Many people feel guilty when they take time to rest and relax, and watch a movie. To these people, the thought of watching a highly recommended movie seems appealing until they sit down to do it. At that point arises a nebulous anxiety that prevents their enjoyment of the film. The source of the anxiety is thoughts of their own laziness, moral failure (e.g. “’Good’ people don’t seek pleasure”), wasting precious time, and the opportunity cost of watching the movie when one could be doing something more productive.
I have not watched many movies in my life, and this anxiety is why. To some people it’s made me a dull conversationalist and difficult to relate to others in everyday conversation. (Consequently, one of my goals is now to watch MORE movies.) My sister, on the other hand, is highly intelligent but watches all kinds of movies.
How can we as intellectuals and type-A’s bring the joy back into watching movies? It’s an activity we will inevitably find ourselves doing as a part of social relationships with friends, family and coworkers. Can we even make intellectual sense of the time we spend watching schlock, or slapstick, or even superhero movies? Read on.
This week’s journal topic: Movies
There is no right or wrong way to enjoy movies. However, as the introduction suggests, the intellectual or type-A personality is the kind of person who has trouble enjoying movies, and so we’ll focus on reframing the activity as an opportunity to engage in critical thinking and introspection. For a critical thinker, a movie is not mere entertainment.
Identification with a protagonist…
Can you find yourself identifying with a lead or villain? Movies let us step outside ourselves and step into a world of possibility.

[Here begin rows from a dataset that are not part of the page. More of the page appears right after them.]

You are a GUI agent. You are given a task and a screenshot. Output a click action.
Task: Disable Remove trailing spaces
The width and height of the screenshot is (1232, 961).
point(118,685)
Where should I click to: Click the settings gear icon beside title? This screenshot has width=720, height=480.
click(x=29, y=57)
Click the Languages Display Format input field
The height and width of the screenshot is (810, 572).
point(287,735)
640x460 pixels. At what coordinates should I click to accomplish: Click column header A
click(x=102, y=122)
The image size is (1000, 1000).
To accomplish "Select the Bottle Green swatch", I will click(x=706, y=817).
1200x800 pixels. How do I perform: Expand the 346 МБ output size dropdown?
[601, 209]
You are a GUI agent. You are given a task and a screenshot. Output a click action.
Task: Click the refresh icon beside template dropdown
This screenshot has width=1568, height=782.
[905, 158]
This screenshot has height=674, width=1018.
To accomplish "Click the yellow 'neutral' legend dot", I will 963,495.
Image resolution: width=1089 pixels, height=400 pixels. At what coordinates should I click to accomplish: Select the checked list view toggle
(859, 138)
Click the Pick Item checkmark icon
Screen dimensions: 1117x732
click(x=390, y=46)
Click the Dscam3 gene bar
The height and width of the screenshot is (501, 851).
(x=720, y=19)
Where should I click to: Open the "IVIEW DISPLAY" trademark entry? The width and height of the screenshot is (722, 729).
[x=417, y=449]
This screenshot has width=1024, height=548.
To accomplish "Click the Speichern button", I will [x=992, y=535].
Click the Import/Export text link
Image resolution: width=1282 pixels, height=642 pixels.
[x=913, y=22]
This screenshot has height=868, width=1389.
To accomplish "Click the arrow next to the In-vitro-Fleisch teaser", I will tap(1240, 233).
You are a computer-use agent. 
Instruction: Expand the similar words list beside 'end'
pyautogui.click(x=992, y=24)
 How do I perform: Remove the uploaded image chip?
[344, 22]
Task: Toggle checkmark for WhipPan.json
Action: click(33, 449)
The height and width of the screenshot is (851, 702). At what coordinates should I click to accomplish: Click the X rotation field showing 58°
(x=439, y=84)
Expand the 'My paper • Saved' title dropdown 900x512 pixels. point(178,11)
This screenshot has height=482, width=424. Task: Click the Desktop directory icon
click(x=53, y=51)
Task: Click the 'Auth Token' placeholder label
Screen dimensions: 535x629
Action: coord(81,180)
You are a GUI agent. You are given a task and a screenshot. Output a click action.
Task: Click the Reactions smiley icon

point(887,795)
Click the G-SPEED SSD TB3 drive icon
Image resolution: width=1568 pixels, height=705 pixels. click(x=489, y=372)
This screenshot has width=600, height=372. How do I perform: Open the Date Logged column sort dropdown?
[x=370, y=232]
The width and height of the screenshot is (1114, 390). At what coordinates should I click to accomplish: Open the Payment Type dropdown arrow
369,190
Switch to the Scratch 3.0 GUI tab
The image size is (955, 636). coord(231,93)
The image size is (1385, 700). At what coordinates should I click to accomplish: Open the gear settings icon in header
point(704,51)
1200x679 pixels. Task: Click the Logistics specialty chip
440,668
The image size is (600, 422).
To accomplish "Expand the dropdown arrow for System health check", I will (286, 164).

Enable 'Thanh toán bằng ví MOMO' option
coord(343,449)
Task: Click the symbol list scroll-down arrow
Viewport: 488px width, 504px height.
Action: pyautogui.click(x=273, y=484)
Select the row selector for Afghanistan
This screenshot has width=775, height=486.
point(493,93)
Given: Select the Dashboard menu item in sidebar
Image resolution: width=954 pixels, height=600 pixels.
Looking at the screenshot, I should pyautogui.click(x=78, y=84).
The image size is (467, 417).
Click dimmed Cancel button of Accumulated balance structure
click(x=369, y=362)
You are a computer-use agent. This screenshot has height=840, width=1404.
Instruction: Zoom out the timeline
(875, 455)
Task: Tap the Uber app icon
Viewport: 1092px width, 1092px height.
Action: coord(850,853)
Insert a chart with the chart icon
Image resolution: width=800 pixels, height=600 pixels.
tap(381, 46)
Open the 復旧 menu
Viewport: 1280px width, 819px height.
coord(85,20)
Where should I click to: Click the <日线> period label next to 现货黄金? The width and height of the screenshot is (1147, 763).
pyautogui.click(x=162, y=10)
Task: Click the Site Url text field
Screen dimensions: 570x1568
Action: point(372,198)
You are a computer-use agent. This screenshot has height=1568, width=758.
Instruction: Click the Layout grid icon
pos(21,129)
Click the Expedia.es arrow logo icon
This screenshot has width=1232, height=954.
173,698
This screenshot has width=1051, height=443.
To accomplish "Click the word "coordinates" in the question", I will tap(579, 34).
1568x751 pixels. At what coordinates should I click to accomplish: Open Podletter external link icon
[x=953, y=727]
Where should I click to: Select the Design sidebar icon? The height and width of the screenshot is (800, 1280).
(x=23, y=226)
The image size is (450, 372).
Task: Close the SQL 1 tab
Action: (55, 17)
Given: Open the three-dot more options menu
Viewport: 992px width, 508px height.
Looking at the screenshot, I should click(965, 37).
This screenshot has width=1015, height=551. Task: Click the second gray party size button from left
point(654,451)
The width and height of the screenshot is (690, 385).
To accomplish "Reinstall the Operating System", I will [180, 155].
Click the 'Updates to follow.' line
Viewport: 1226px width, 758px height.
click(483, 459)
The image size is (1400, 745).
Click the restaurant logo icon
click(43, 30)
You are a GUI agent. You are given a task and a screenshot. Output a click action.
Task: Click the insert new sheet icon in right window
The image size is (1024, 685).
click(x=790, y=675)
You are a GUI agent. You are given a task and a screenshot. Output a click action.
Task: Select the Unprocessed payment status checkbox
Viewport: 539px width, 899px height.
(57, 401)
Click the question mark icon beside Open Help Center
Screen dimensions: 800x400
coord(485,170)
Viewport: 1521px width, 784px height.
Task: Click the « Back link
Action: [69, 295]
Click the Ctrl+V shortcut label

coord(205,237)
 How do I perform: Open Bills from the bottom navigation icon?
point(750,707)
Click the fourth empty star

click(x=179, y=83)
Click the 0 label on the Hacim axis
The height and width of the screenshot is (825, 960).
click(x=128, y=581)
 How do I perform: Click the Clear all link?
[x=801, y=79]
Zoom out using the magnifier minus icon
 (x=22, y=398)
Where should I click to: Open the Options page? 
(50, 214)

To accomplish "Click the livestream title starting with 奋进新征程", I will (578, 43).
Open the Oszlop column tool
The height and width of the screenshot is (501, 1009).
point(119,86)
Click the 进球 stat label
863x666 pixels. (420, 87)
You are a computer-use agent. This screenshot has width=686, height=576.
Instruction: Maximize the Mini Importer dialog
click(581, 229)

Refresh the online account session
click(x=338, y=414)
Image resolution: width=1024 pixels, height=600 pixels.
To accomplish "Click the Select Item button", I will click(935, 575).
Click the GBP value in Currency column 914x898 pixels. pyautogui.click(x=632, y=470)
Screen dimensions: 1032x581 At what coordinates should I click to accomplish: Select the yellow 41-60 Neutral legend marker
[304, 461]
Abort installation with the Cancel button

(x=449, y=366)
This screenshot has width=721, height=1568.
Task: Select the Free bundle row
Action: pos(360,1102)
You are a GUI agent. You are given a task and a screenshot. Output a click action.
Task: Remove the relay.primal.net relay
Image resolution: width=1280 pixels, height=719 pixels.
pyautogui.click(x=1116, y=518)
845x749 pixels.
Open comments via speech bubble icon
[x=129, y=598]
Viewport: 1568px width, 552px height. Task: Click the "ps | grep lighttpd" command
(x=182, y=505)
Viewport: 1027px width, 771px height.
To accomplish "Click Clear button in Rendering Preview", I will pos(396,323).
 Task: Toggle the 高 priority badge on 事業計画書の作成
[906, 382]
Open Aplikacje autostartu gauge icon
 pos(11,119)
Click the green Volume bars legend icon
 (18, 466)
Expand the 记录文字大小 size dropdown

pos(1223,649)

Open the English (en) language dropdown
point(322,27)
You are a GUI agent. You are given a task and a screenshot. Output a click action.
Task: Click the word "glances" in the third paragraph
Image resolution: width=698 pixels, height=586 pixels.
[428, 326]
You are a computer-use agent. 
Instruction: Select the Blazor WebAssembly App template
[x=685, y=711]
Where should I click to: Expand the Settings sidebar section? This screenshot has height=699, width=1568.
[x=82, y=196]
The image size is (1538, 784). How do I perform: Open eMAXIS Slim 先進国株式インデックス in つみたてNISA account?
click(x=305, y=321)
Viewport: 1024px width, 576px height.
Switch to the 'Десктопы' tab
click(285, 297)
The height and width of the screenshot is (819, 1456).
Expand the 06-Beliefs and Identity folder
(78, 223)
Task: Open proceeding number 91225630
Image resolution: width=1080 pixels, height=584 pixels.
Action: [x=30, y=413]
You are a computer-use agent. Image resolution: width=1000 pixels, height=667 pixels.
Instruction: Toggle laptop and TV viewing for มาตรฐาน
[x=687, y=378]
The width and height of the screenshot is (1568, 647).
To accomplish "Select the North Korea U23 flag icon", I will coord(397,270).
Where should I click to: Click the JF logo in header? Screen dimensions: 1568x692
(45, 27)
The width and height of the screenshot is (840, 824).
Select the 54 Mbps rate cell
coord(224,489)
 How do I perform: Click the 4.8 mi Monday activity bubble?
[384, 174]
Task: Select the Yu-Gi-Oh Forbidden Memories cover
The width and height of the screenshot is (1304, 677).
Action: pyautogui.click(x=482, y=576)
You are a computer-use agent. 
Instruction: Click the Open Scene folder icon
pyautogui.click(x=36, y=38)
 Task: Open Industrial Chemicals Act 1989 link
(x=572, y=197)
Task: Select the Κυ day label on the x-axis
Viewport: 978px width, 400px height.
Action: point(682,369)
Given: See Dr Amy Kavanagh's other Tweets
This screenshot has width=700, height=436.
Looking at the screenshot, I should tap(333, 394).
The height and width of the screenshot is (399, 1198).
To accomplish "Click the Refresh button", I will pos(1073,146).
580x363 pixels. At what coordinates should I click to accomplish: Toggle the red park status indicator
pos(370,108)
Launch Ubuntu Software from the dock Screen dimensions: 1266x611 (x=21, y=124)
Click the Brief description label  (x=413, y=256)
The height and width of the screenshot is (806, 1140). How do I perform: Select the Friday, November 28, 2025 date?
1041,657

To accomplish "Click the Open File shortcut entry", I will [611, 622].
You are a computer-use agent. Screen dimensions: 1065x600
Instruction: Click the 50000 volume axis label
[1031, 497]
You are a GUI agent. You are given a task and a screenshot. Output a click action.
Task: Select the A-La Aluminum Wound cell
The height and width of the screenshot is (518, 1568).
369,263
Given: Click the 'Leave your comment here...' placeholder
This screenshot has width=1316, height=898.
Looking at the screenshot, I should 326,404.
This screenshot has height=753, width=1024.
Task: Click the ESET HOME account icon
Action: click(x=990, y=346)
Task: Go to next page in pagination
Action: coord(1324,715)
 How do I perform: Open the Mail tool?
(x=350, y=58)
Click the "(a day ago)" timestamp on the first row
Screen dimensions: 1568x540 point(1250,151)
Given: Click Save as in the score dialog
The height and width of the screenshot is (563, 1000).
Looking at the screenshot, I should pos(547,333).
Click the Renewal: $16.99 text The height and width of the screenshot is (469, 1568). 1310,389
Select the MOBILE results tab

Experience of freedom & strength: By identifying with a powerful virtuous protagonist, we gain an emotional experience of they type of freedom that is possible, but we do not have. In following the protagonists’ story, we imagine ourselves upholding virtues such as courage, independence, and justice. We become able to step away from self-imposed and social limitations. It’s not escapism, which is an attempt to distract oneself from unpleasant emotions or situations of everyday life, but instead a practice of the not-yet-realized hero within each of us.
Desire for personal transformation: Maslow tells us that every human being has self-realization as the highest goal. When we watch a movie we can forget about security, health, and relationship worries, and “skip straight to the good stuff” of human life – the transformation and transcendence we crave. Engaging with movies is an “experiment of a being-able-to-be differently.”
Strengthening the imagination: Einstein famously stated that “imagination is more important than knowledge.” The imagination is a cognitive capacity on par with, for example, perception, attention, and reasoning, and it needs strengthening, too. Movies, the more fantastic the better, stretch our imaginations.
Strengthening belief: In philosophy we define a belief as a “disposition to act.” In other words, beliefs are the source of human action, and being motivated requires holding beliefs. Some of us – the skeptics and pessimists – have trouble believing what we need to believe in order to stay motivated. Movies help us practice belief, hope, and faith.
Criticism: Everyone’s a critic. There’s no prerequisite for having an opinion about a movie, other than having watched the movie. Value your own evaluative abilities. Dare to have an opinion!
Don’t think you have to “do nothing” while you’re watching a movie. Watching movies is a fantastic opportunity for introspection and yields important cognitive and psychological benefits.
Opportunity for Philosophical Critique
If you’re interested enough, every movie can yield philosophical fodder. Although I won’t go into details, I’d like to suggest that every movie is an occasion to ask the following questions:
- What is this movie saying about the society and culture in which it was created? Could this movie have been made twenty years ago? Will it still be relevant twenty years from now?
- Is there a political and social message? Who in society does the protagonist represent? What is his struggle and is it a metaphor for some real, current political danger?
- What existential human problems are being overcome? Is there a message about the importance or meaning of a human life? What moral (if any) does the movie idealize?
Asking questions about an activity can help make it seem more worthwhile. Instead of being mere simple entertainment, every movie we watch – even a superhero movie – teaches us something about life, society, history, politics, and relationships.
- What genres of movies are you drawn to? Why do you think you like this genre?
- What genres of movies do you avoid? Why do you think you dislike this genre?
- Do you favor movies with protagonists who are similar to you, and in what way? (Or why not?)
- Have you felt personally transformed (or hopeful for transformation) after watching a movie? Name the movie and describe the experience.
- Have movies taught you any positive life lessons, any lessons about finding meaning, or lessons about what it means to be human? What are they?
- What do you do when you disagree with someone else about out a movie? Do you avoid conflict or boldly state your opinion?
- Can you name any “timeless” movies? What is it that makes a movie “timeless”? Is it the theme, characters, social message, political message, human message, or artistic worth, or something else?
How to Get the most out of Know Thyself 2019:
Give yourself time to think and re-think. By doing so, you evolve your own thought processes! The journal is meant to help you develop a daily practice of positive self-reflection.